Skip to contents

The goal of ghedata is to share data resources that document the work of the Global Health Engineering group at ETH Zurich. The data can be used for research, teaching, and learning purposes. The data is available as an R data package, in CSV and XLSX formats.

Installation

You can install the development version of ghedata from GitHub with:

# install.packages("devtools")
devtools::install_github("global-health-engineering/ghedata")
## Run the following code in console if you don't have the packages
## install.packages(c("dplyr", "knitr", "readr", "stringr", "gt", "kableExtra"))
library(dplyr)
library(knitr)
library(readr)
library(stringr)
library(gt)
library(kableExtra)
library(ggthemes)
library(ggplot2)

Alternatively, you can download the individual datasets as a CSV or XLSX file from the table below.

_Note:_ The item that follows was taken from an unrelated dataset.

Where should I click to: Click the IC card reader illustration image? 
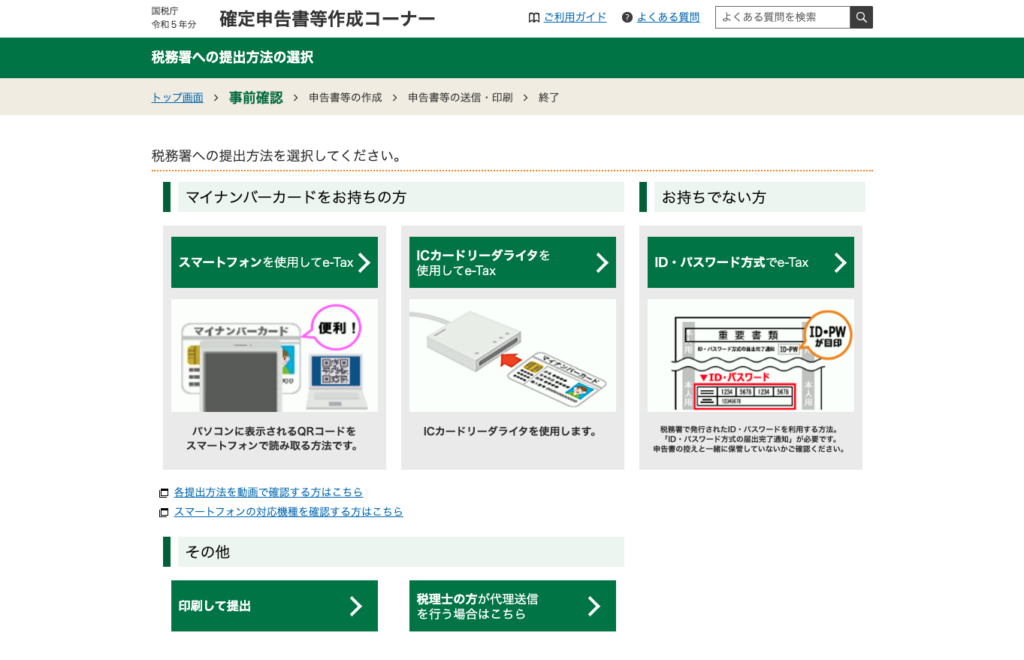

  1. Click Download CSV. A window opens that displays the CSV in your browser.
  2. Right-click anywhere inside the window and select “Save Page As…”.
  3. Save the file in a folder of your choice.
dataset CSV XLSX
people Download CSV Download XLSX

Data

The package provides access to one data resource.

people

The dataset people contains data about people that have worked for the group. This includes staff, as well as undergraduate student projects.

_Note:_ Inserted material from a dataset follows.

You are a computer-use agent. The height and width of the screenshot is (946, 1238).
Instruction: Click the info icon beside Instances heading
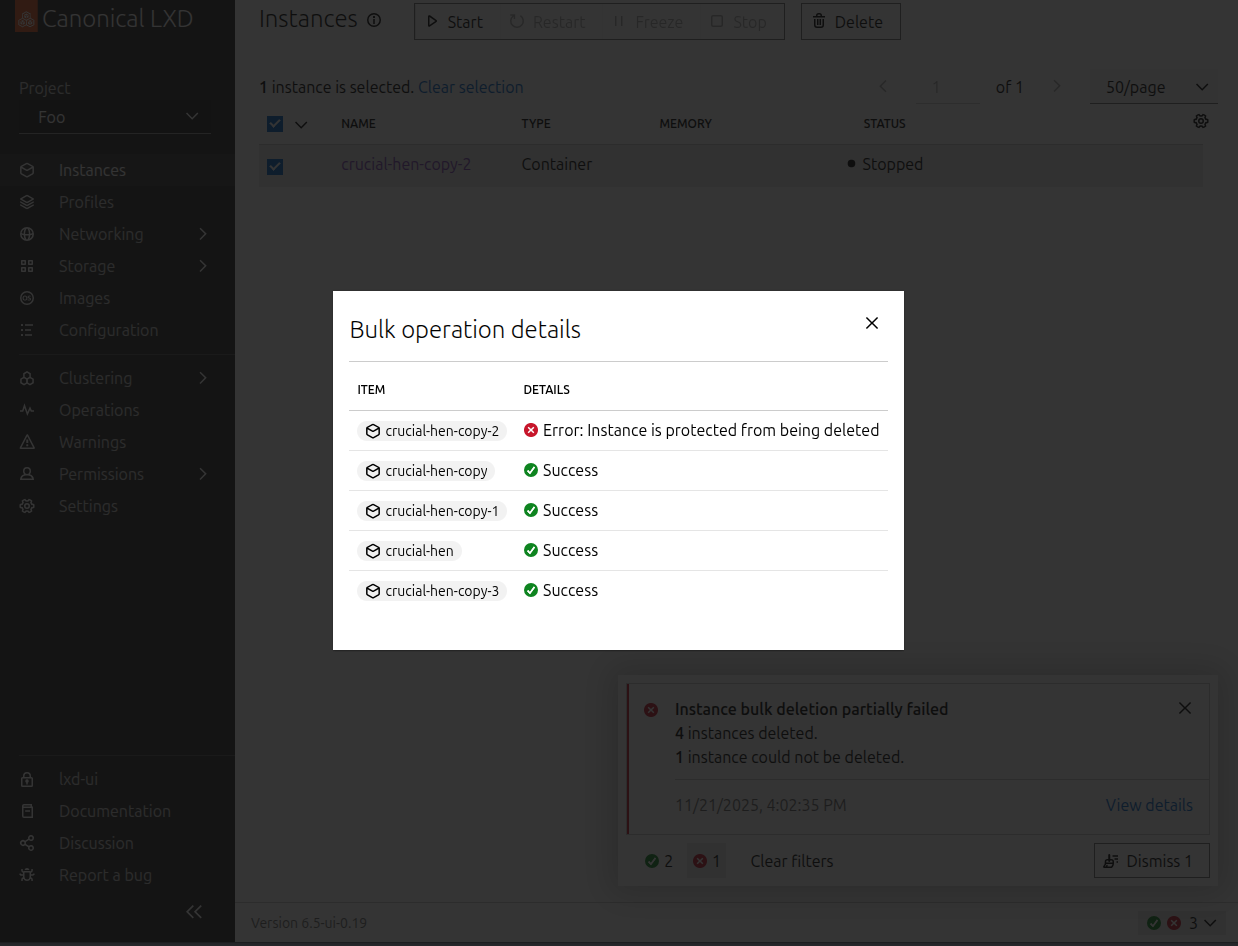point(374,20)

It has 129 observations and 7 variables.

people |> 
  head(3) |> 
  gt::gt() |>
  gt::as_raw_html()
title degree type b_m_student start_date year thesis_title
2021-bsc-thesis-225343 bsc thesis yes 2021-02-01 2021 Self-cleaning Preliminary Screening Mechanisms to Improve Health and Wastewater Treatment Efficiency in Low-income Countries
2021-msc-thesis-554324 msc thesis yes 2021-09-19 2021 Barriers to successful data management in the Global South: Case Study of Malawi
2022-bsc-thesis-164543 bsc thesis yes 2022-03-25 2022 The development of a recycled plastic wheel for cardboard collector trollies - improving the working conditions of informal cardboard recyclers in Durban, South Africa

For an overview of the variable names, see the following table.

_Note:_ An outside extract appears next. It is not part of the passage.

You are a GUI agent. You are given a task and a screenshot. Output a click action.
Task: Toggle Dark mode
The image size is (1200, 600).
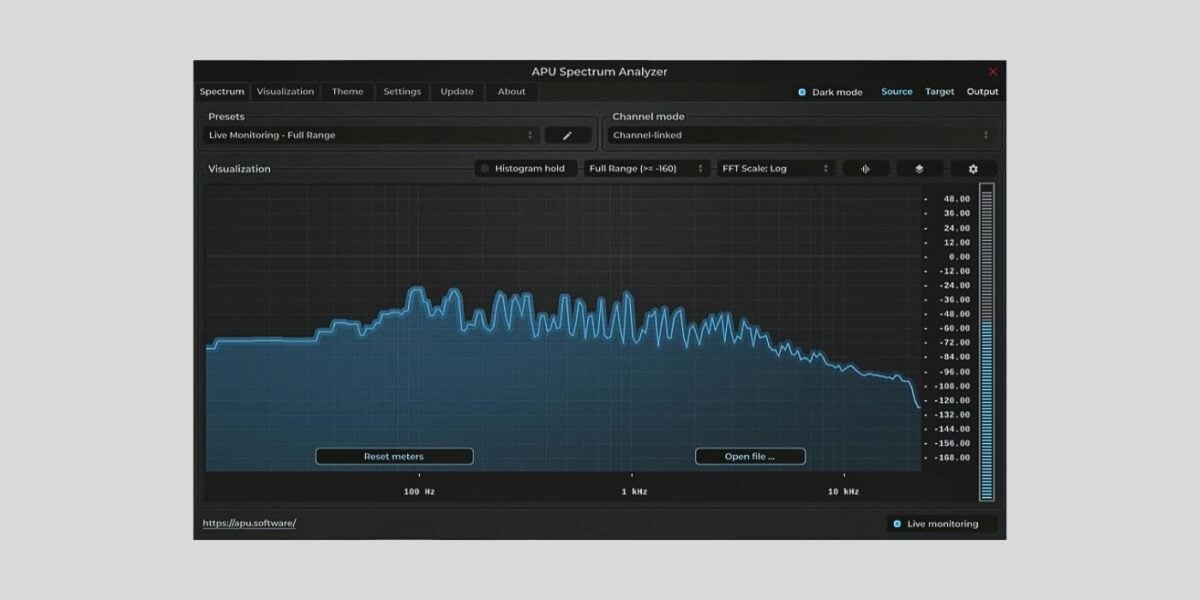click(x=801, y=91)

variable_name variable_type description
project_id character Unique identifier for each person using a combination of other metadata. Folder name on Google Drive.
degree character Categorical variable with four levels: bsc, msc, phd, staff.
type character Categorical variable with six levels: hiwi, intern, post-doc, scientific-assitant, sem-proj, thesis.
b_m_student character Binary variable to identify if person is BSc or MSc students. Levels: yes, no.
start_date Date Start date of the person.
year numeric Year of the start date.
thesis_title character Title of the thesis.

Example

library(ghedata)

undergrad_students <- people |> 
  filter(b_m_student == "yes") |>
  filter(!is.na(title)) 

So far, GHE has supervised 108 projects of which 25 were done by BSc and 83 by MSc students.

undergrad_students |> 
  count(degree, year) |> 
  ggplot(aes(x = year, y = n, label = n, fill = degree, color = degree)) +
  geom_col(position = "dodge") +
  geom_text(position=position_dodge(width=0.9), 
            vjust=-0.5,
            show.legend = FALSE) +
  labs(x = "",
       y = "Number of students") +
  scale_fill_colorblind() +
  scale_color_colorblind() +
  theme_minimal() +
  theme(panel.grid = element_blank(),
        axis.text.y = element_blank())

License

Data are available as CC-BY.

Citation

Please cite this package using:

citation("ghedata")
#> To cite package 'ghedata' in publications use:
#> 
#>   Schöbitz L (2024). _ghedata: What the Package Does (One Line, Title
#>   Case)_. R package version 0.0.0.9000,
#>   <https://github.com/global-health-engineering/ghedata>.
#> 
#> A BibTeX entry for LaTeX users is
#> 
#>   @Manual{,
#>     title = {ghedata: What the Package Does (One Line, Title Case)},
#>     author = {Lars Schöbitz},
#>     year = {2024},
#>     note = {R package version 0.0.0.9000},
#>     url = {https://github.com/global-health-engineering/ghedata},
#>   }